I never reached out to that pastor to explain my concerns. I was worried about making waves and I didn’t want to overreact.
Today, I wouldn’t make the same mistake — especially not when our government is encouraging prayer from a national stage. That’s why, even with so much else to talk about, I feel compelled to speak out against the White House’s “America Prays” initiative, announced at the last meeting of President Donald Trump’s Religious Liberty Commission. The government website describing this initiative frames it as “an invitation to Prayer and Rededication of the United States as One Nation Under God … in preparation for the 250th birthday of our country.”
The initiative’s website lists “prayers and proclamations throughout American history” — both to inspire more prayer and as a type of proof of “the Judeo-Christian [read: Christian] principles of our founding,” as Trump put it at the meeting. The prayers listed are primarily Christian, with only one prayer coming from Jews and none representing other faith traditions.
The government should not be in the business of inviting people to pray or telling us when and how to pray. That role belongs to individuals, families and faith communities — not politicians. Government-promoted prayer undermines church-state separation, ignores the many Americans who don’t pray or pray that way and co-opts religion for political purposes.

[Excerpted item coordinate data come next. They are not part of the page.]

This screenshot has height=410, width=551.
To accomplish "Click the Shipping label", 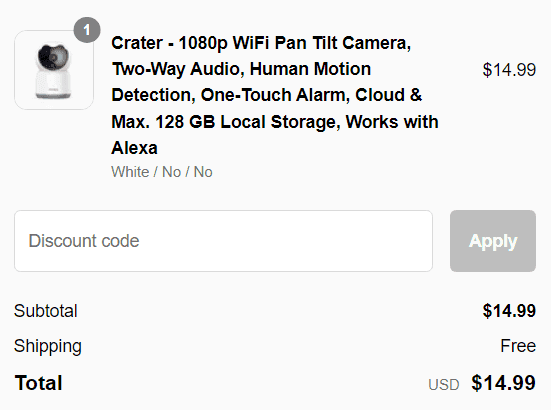I will [48, 346].
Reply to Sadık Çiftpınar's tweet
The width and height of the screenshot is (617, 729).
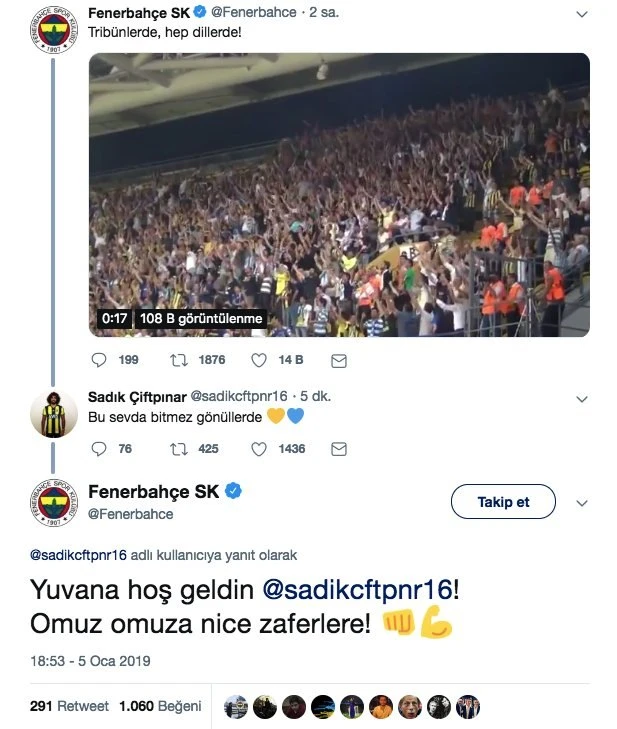(x=98, y=449)
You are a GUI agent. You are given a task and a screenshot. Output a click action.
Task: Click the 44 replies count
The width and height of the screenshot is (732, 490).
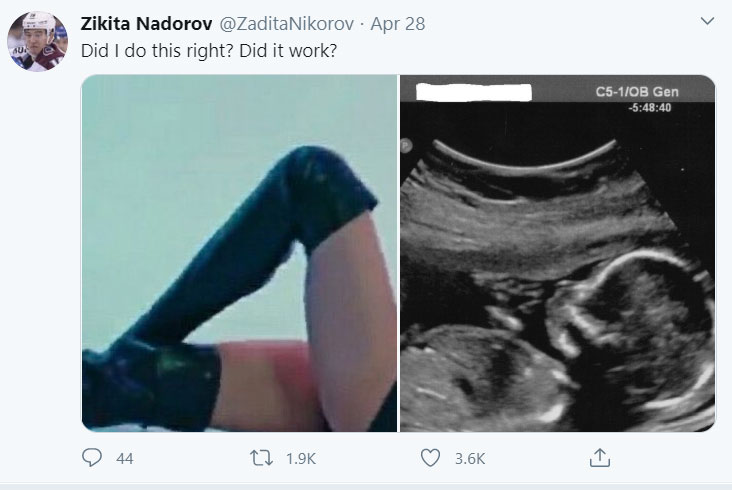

It also paves the way for worse. AU’s Board of Trustees Vice Chair, the Rev. Dr. Brian Kaylor, together with the Rev. Beau Underwood wrote a book about how the normalizing of civil religion, which includes government encouragement to pray, laid a foundation for the extreme Christian Nationalism we are seeing today.
Given the current composition of the U.S. Supreme Court and the way some related cases about government-supported religious symbols and prayer have come down over the past decades, now may not be the right moment to challenge church-state separation violations like this one in court. But it is the right moment to raise our voices.
If our leaders want to unify the country as we approach America’s 250th birthday, they should call us to shared civic ideals like church-state separation — not a particular religious practice. We must remind our communities that initiatives like America Prays are bad for religious liberty, bad for religion and bad for America. Together, over time, we can protect religious freedom for all.
And to that, let’s all say: Amen.
Rachel K. Laser is president and CEO of Americans United for Separation of Church and State.